- _SUPPLIED MATERIAL_:
---------------
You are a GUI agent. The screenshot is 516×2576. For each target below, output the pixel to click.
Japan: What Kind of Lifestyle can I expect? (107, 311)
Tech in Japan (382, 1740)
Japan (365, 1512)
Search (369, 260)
---------------
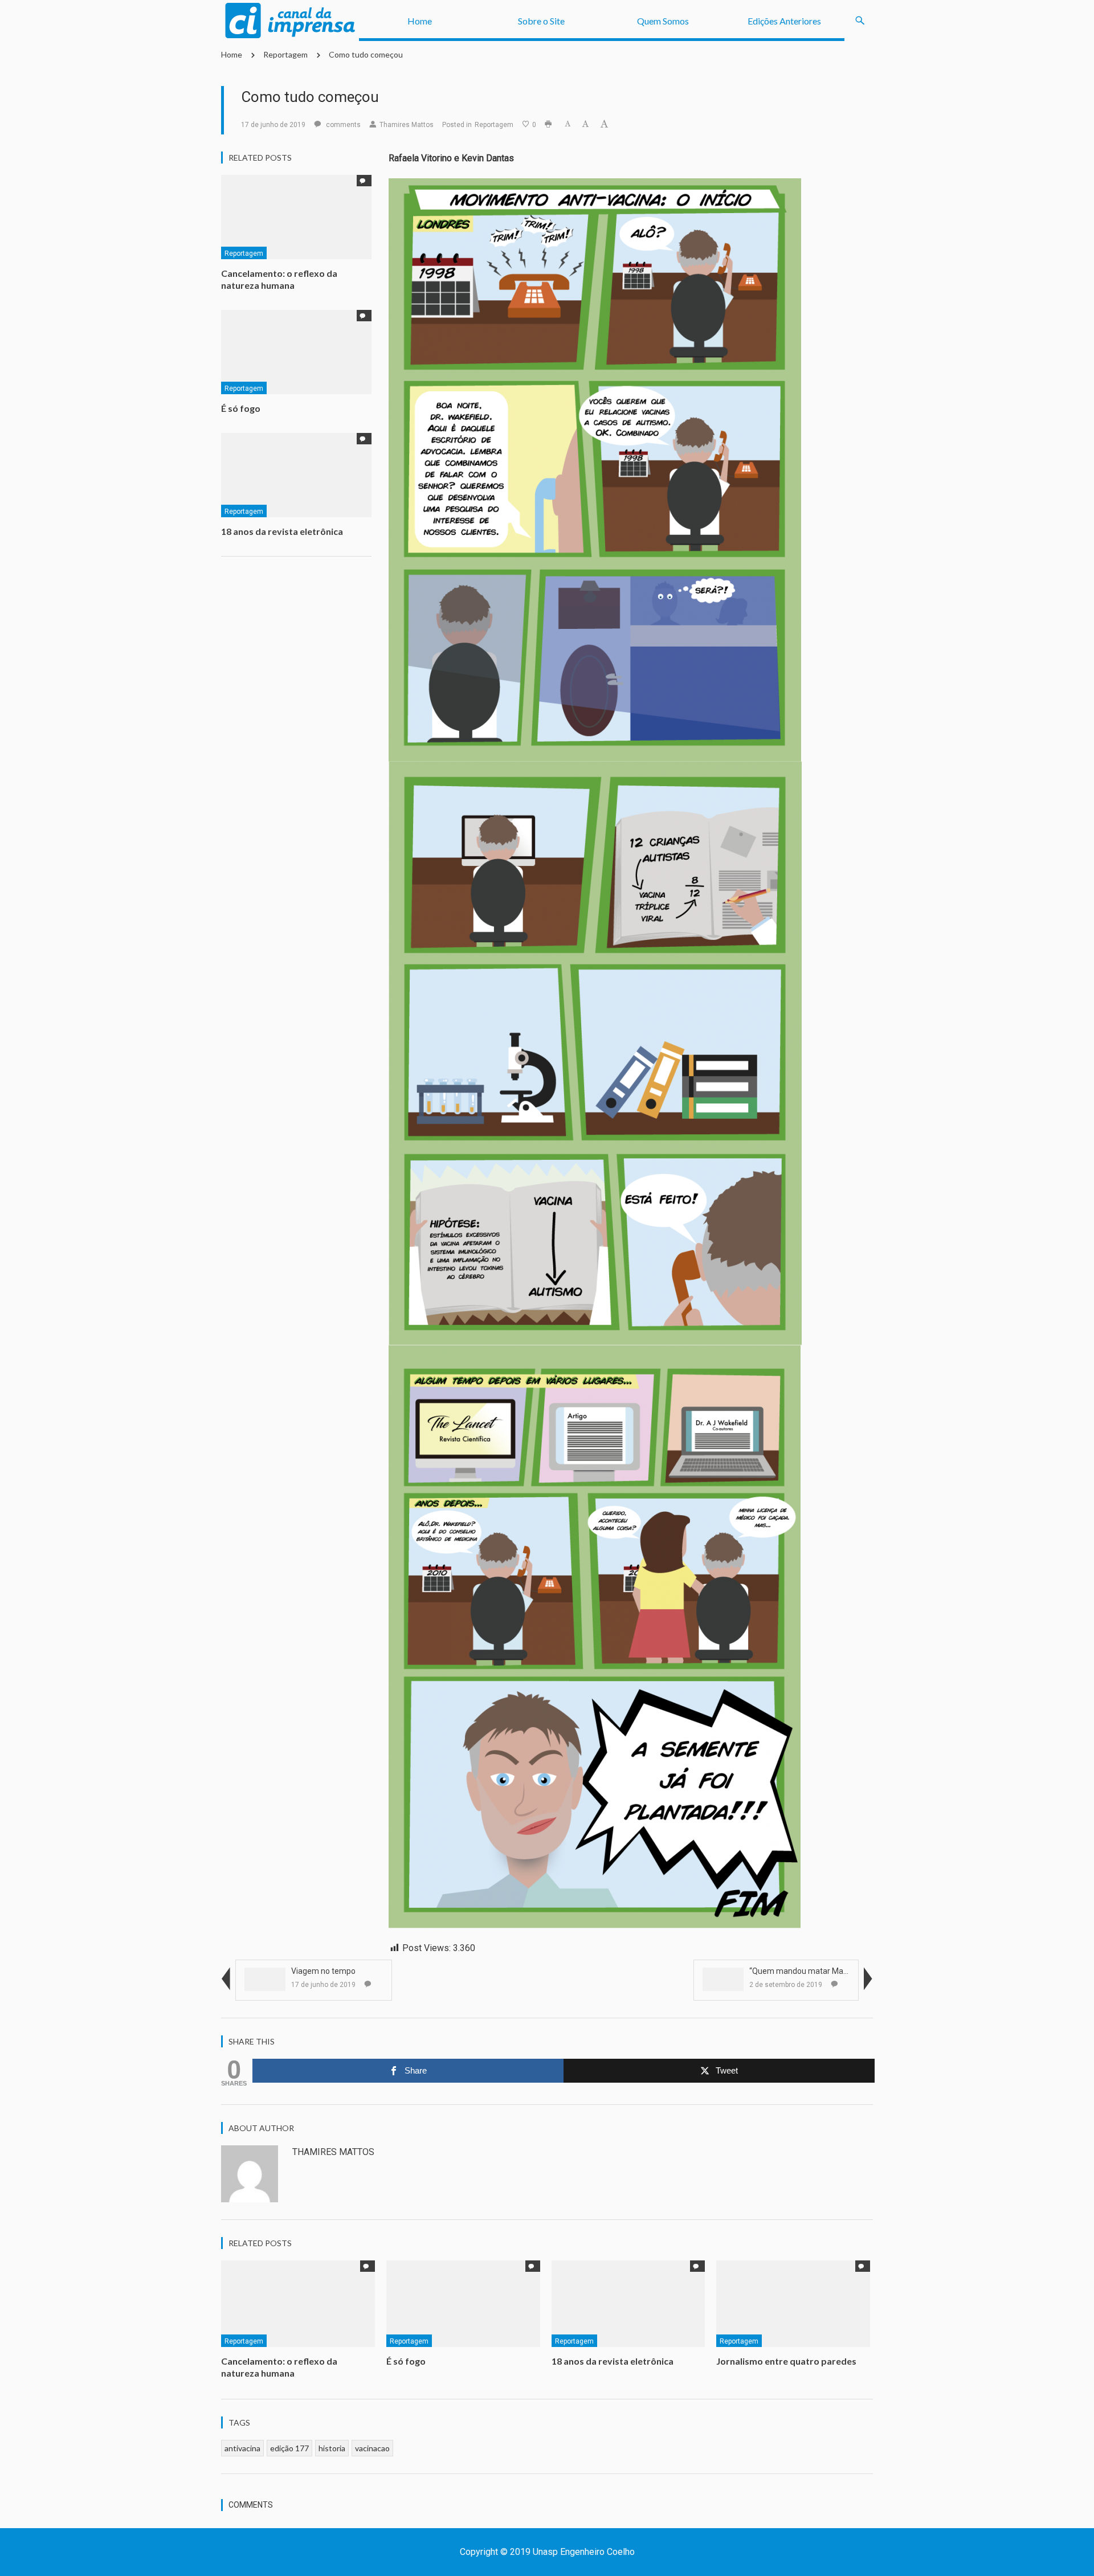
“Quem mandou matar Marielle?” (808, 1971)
---------------
Can you repeat, word for word, every line above from the one containing "You are a GUI" down to the one containing "Search (369, 260)", including both?

- _TASK RESULT_:
You are a GUI agent. The screenshot is 516×2576. For each target below, output the pixel to click.
Japan: What Kind of Lifestyle can I expect? (107, 311)
Tech in Japan (382, 1740)
Japan (365, 1512)
Search (369, 260)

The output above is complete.